What is Master of Orion, and why does the revival of this beloved series matter so much?
Originally revealed and released in 1993, Master of Orion is a 4X science-fiction computer strategy game. This original title spawned an additional two sequels, with the final game releasing in 2003. Now, after over 10 years in the vault, Wargaming picked up the rights, and is ready to revive the series for old and new fans alike. So why is this new release such a big deal? Well, not only is Wargaming looking to revive one of the most treasured strategy game series of all time, they’re also looking to revive the very game that coined the 4X moniker of explore, expand, exploit, exterminate.

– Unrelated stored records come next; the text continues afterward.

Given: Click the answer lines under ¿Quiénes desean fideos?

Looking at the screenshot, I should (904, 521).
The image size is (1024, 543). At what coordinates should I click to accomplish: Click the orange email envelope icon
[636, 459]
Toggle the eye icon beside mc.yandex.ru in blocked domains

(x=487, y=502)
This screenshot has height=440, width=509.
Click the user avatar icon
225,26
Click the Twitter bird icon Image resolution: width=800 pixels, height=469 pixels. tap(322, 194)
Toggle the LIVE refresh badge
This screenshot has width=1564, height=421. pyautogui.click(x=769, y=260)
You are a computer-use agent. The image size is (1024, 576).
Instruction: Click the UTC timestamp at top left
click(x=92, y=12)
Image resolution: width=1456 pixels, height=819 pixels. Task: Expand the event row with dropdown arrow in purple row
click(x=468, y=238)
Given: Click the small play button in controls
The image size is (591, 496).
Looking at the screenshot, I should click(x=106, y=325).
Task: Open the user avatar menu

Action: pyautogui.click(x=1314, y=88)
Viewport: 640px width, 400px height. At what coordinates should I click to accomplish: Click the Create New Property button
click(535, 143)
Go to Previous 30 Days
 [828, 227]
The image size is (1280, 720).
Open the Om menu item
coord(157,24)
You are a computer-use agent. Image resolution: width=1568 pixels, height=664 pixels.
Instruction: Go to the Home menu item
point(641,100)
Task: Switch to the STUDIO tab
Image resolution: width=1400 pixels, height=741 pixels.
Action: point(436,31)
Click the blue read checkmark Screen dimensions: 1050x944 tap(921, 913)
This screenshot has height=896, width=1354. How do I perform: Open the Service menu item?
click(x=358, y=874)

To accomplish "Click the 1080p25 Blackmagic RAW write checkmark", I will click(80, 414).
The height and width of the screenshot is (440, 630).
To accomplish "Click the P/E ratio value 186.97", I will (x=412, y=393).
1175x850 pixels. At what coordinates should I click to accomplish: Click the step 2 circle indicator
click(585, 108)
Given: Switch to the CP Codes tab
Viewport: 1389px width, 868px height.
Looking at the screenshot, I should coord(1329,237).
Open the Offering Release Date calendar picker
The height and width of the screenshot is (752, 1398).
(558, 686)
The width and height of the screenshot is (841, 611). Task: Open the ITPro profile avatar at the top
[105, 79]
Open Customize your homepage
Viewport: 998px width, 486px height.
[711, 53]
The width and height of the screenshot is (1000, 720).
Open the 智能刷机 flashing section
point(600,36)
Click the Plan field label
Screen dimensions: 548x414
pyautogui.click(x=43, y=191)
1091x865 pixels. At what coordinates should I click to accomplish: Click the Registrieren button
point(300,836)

This in and of itself is a difficult task to undertake. Not only do the developers have to work hard to appease fans of the old games, they also have to offer up enough new content to bring in new fans as well. That makes Wargaming’s job twice as difficult. Not only has a lot changed since the last Master of Orion hit store shelves, but a lot of other 4X games have introduced a complexity that pushes new fans of the genre out, forcing them to learn overly complex systems just to enjoy the first few hours of the game. This is where Master of Orion looks to differentiate itself from the pack.
Instead of taking the usual route that 4X lovers have come to expect, Wargaming chose to ride the delicate line between appeasing old fans, and drawing in new ones. It’s a delicate balancing act that caused a bit of tension of the ranks. However, it also opened the door for Master of Orion to be the first step that many users take into this genre, thereby widening its chance of success quite effectively. While the new game still holds on to some of the things that made people love Master of Orion and Master of Orion 2, the new game takes things in a much different direction, offering up a simple and streamlined interface that life-long fans can easily dive beneath to find more complexity and depth.
Reboots and remasters have become a pretty common thing in our day and age. That said, Master of Orion is no simple reboot, and it surely isn’t just a pretty reskin with some high-profile voice actors thrown in. Wargaming devoted a lot of time, sweat, and heart into this project, and it shows with every turn we’ve spent in the game. This is a complete revival of the series, offering up new and old features for fans of both categories. It is a bridge that has been built to close a gap between what fans have come to expect and what fans know and love about this genre of games.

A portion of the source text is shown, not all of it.